Exercise: What is the number of lines below that hold "resolution"? Answer with that number only.
**********
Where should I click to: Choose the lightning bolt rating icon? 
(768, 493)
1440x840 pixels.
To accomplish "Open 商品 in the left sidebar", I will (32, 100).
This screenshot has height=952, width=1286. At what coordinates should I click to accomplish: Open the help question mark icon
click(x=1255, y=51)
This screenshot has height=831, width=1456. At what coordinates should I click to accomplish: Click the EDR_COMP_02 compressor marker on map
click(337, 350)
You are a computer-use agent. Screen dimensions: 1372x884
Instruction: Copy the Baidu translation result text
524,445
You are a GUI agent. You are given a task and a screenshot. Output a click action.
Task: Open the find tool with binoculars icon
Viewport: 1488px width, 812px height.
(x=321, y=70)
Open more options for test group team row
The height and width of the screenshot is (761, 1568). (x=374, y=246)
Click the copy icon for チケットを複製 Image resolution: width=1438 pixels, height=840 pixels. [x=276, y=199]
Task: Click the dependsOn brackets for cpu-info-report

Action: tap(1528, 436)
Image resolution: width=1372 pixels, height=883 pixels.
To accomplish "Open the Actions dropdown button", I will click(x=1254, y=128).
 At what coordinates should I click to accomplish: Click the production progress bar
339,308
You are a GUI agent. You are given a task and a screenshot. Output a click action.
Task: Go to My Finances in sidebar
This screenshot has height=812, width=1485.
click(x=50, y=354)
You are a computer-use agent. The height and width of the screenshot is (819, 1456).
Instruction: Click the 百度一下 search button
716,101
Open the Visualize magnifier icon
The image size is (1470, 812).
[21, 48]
**********
Task response: 2